> > I still like the idea of a "display form" element to
> > distinguish between
> > sorting and display versions of a field. How would that
> > affect the idea of
> > pulling all "text" data from a field? For example:
> > <creator>
> > <name>
> > <first>Geoff</first>
> > <last>Mottram</last>
> > <displayForm>Mottram, Geoff</displayForm>
> > </name>
> > </creator>
> > Collapsing this name field would be somewhat problematic.
> To me the <displayForm> is redundant and you are obviously
> mixing content with presentation. Something the HTML folks
> have gotten sorely whipped for doing and was one of the
> driving reasons why XML came into existence. You should
> markup content not try to present it. That's what XSLT and
> to a lesser degree CSS is for. I only need to know the
> content for <first> and <last>. Your <displayForm> can be
> derived from those two elements. In your system maybe you
> want to display <name> to your users in the AACR2 form.
> Maybe I want it displayed as <first> followed by <last>.
> Different communities will have different standards. By
> marking up the content only, each community can extract the
> relevant content and present it appropriately.
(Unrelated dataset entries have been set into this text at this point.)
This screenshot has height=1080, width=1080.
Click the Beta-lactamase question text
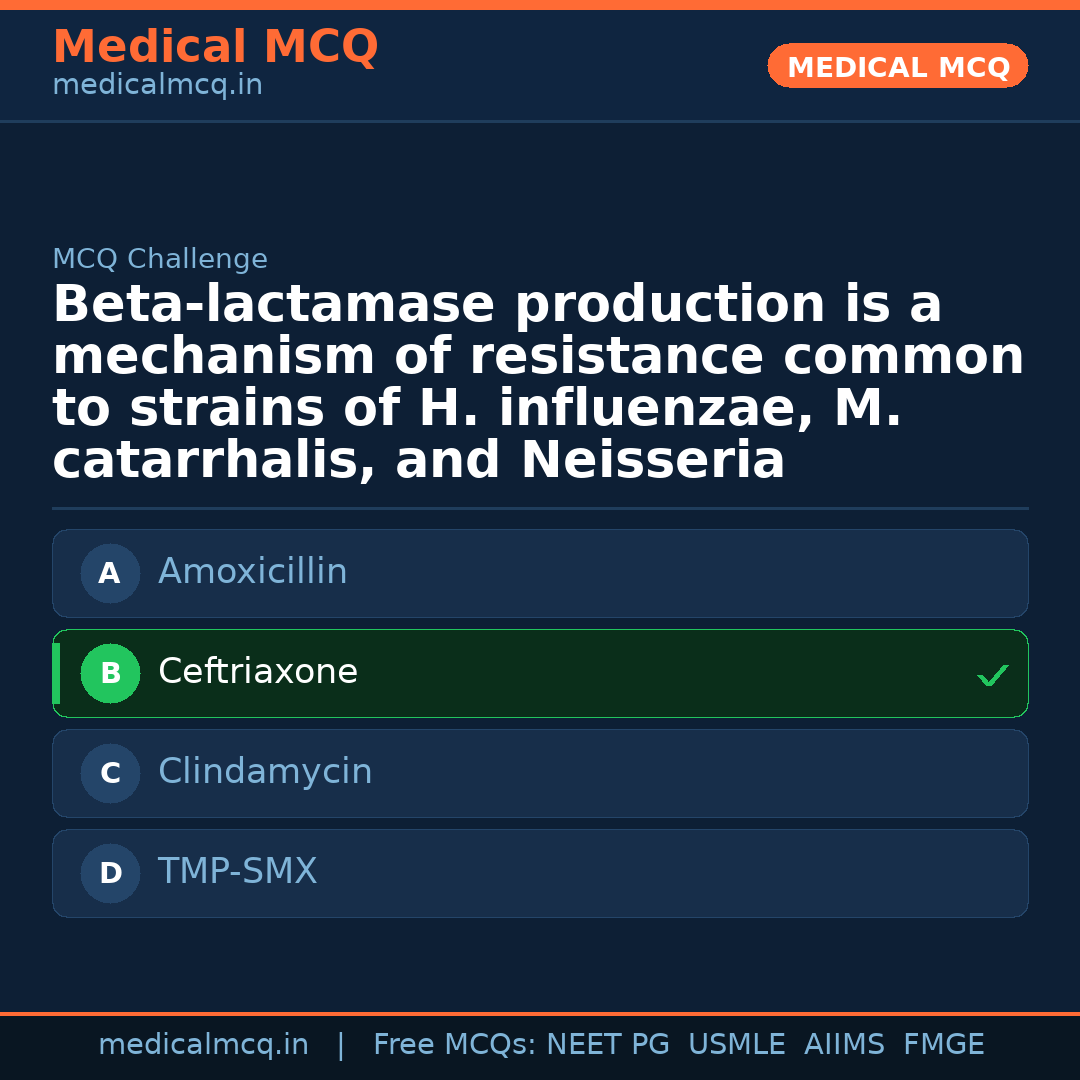click(538, 382)
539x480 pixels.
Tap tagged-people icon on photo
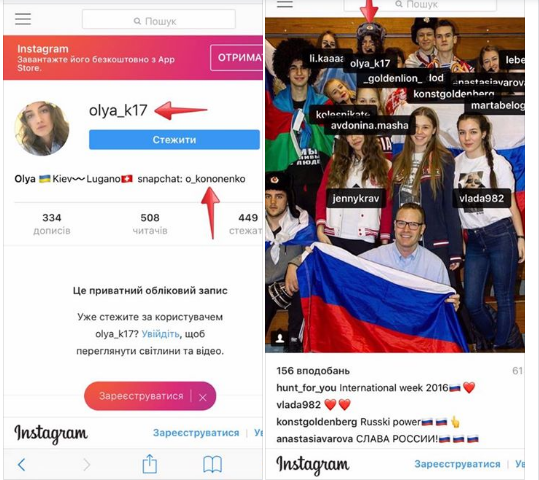[280, 338]
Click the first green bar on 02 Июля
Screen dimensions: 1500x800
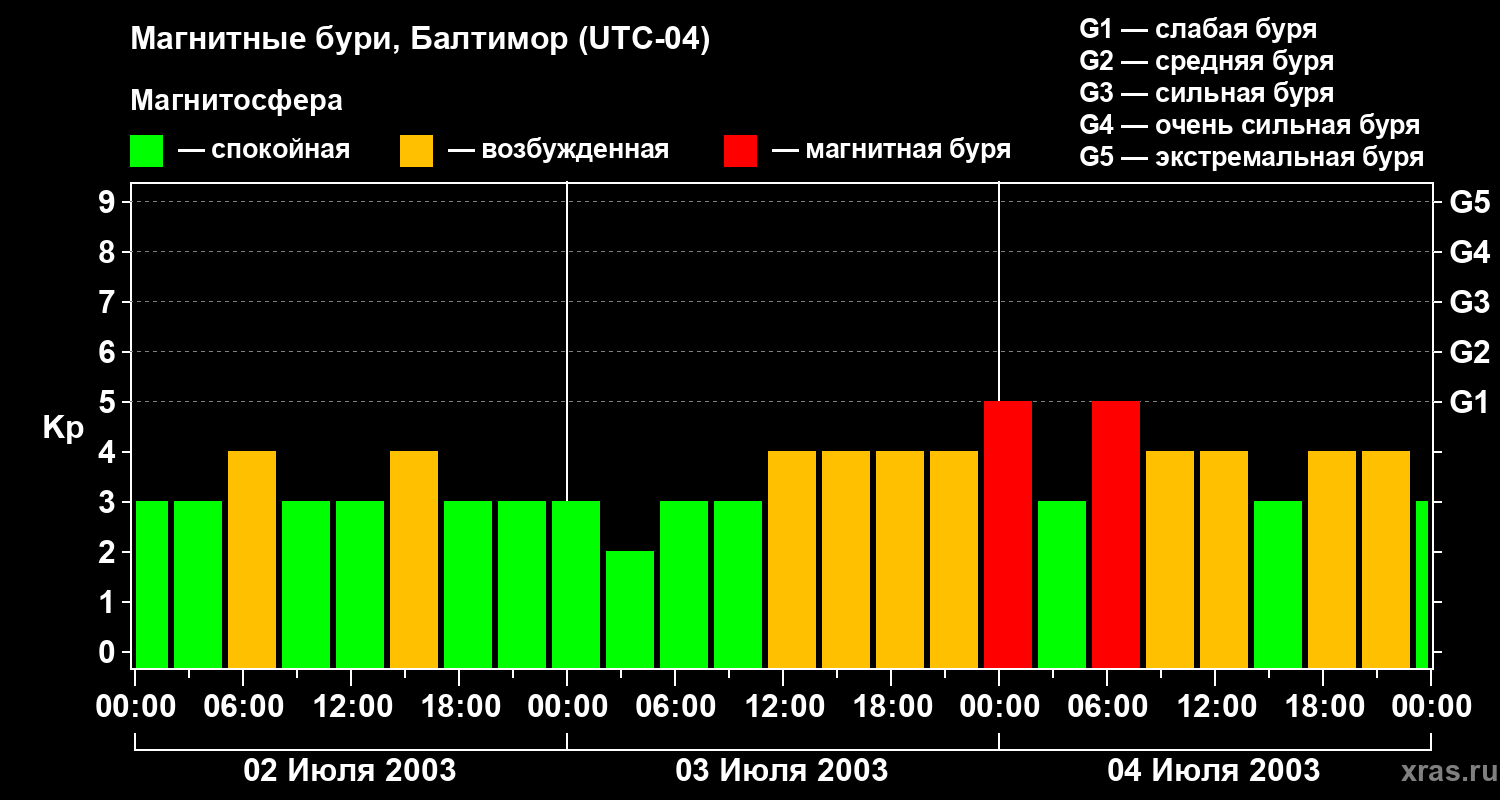point(152,584)
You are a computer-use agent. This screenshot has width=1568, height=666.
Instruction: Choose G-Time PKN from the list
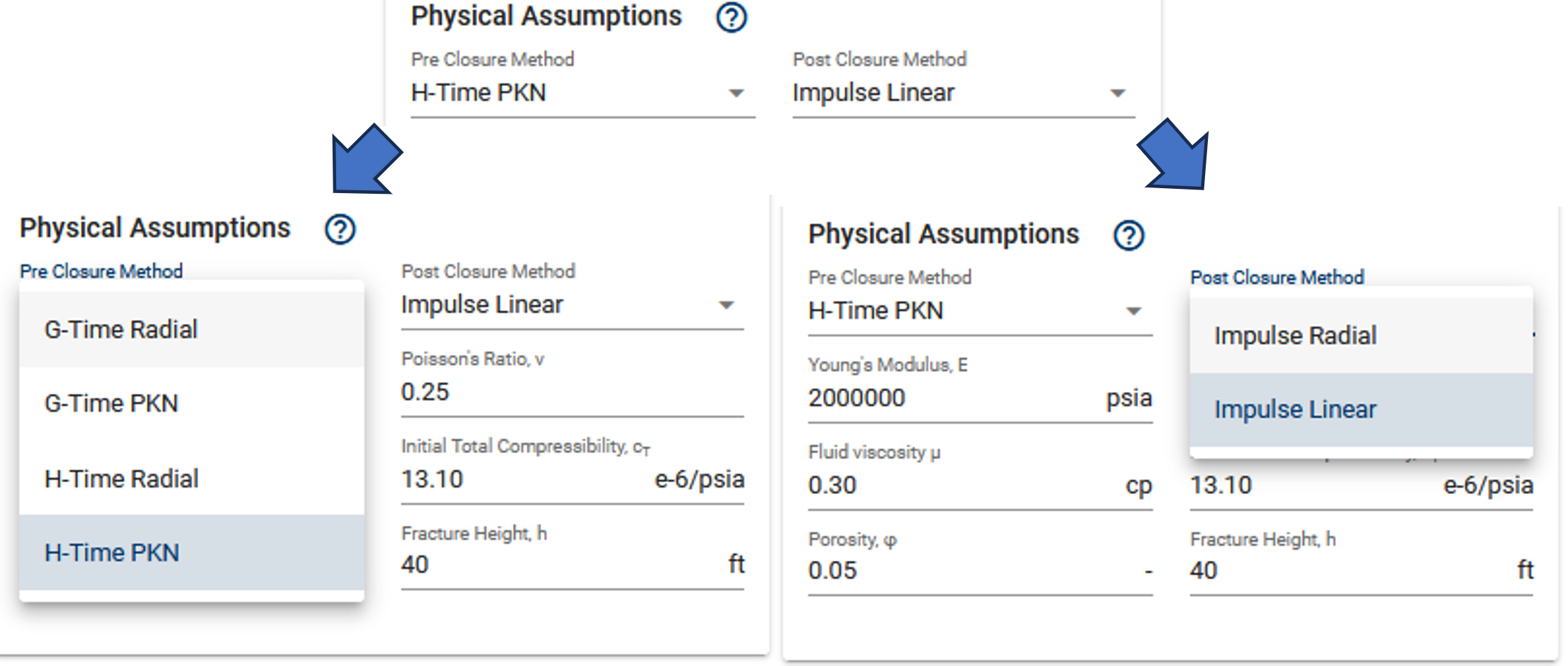(192, 404)
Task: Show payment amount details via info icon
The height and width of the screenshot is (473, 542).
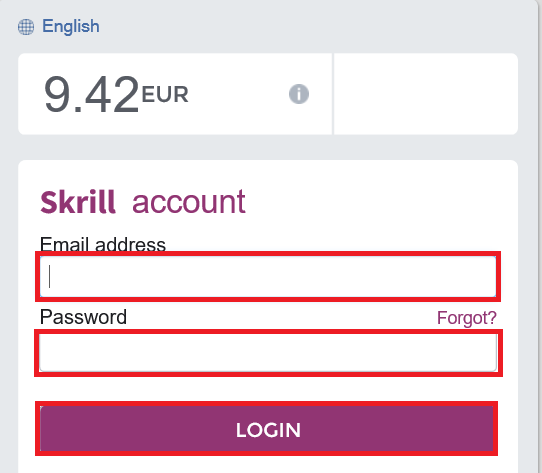Action: (299, 94)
I will have to disagree with you here. I don't see "displayForm" as
presentation in the same way that font specifications and layout commands
are. I also think you are expecting too much of your data consumers. If
you want to subfield your data extensively, it should still be easy for a
user of your data to display it without having to understand your content
At the simplest level, MODS should contain the filing version of a field
and, if its different, a display version. I shouldn't have to figure out
what's a first name, a last name or whatever in order to display the record.
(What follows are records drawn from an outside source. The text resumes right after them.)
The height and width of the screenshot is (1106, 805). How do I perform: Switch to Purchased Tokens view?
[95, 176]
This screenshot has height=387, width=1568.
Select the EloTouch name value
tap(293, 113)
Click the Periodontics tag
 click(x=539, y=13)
I may not understand anything about the cultural norms for the group who
created a MODS record and it shouldn't matter.
> This is my biggest complaint about the MODS examples where
> LC assumes that copying the AACR2 data is good enough. It's
> not. AACR2 is a kind of a specialized markup, where instead
> of using tags, like XML, it uses punctuation to separate the
> various content elements. Using punctuation to separate
> content elements is bad from an internationalization point
> of view. For example a semicolon (;) commonly used in
> English for these situations is equivalent to question mark
> in Greek. When marking up AACR2 data, you should markup the
> content and throw away the punctuation. The punctuation can
> be derived for presentation or conversion purposes.
What's wrong with using whatever punctuation is appropriate for the language
in use in a given record? A Greek record would use whatever punctuation
they would normally use. If you remove punctuation, I fear an extreme
amount of markup required and make the standard too difficult to implement.
> However, after having been a little harsh on LC in the prior
> paragraph, by incorporating the content model I proposed, in
> an earlier message, into MODS, LC could plop the AACR2 textual
> string into an element and my community could add refinement
> elements for the AACR2 textual string. Thus, LC and my
> community would both be completely working within the confines
> of the framework. Refinements for AACR2 textual strings would
> probably require my "smart" XSLT transforms to derive the
> appropriate punctuation when collapsing the refinement
> elements. Obviously, refinement elements and "smart" XLST
> transforms could, and probably should, be shared across
I am concerned with any proposal that requires transforms in order to use
the data. A well designed schema should suffice for most users.